**REQUIREMENT**
Check each line of the listing for the string "Viewport", then state how many lines have it. Only the number is wanted.

**SOURCE RECORDS**
■ ■ ■ ■ ■ ■ ■

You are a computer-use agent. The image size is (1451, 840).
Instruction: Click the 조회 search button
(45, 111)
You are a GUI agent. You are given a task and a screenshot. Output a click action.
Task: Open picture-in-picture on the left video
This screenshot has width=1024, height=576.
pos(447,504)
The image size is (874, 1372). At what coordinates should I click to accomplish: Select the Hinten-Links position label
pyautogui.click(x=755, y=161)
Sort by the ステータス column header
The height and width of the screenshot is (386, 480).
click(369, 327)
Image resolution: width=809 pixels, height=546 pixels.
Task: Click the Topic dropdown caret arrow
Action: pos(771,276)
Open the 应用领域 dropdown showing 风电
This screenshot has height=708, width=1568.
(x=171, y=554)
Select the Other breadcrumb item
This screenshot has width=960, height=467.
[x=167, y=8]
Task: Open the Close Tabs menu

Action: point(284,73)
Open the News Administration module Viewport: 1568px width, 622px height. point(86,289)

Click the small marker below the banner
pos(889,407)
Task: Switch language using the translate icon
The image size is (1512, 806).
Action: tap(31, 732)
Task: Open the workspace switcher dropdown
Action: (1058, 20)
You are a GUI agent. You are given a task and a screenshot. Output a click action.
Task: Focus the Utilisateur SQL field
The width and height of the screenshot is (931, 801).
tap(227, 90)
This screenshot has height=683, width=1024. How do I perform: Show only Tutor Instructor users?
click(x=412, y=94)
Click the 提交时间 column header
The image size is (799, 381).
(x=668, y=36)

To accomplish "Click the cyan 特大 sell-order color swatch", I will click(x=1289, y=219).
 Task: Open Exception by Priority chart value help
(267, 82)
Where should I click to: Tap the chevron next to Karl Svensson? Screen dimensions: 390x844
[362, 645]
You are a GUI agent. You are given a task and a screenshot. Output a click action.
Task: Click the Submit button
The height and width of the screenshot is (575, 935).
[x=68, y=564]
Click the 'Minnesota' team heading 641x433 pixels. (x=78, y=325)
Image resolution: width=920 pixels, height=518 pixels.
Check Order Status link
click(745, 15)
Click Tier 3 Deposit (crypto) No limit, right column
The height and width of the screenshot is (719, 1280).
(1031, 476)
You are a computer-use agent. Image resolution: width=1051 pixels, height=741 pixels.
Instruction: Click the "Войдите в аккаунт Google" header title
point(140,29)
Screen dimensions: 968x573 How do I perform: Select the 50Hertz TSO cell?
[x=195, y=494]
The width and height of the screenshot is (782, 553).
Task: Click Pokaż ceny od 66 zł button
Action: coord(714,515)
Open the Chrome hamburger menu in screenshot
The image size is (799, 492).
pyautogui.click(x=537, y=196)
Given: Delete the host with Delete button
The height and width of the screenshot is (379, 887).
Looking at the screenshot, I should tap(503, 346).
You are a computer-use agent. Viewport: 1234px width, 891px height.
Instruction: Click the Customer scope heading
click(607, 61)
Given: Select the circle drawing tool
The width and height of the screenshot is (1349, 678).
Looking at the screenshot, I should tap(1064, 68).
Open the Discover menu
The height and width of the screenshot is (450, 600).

■ ■ ■ ■ ■ ■ ■

**TASK ANSWER**
2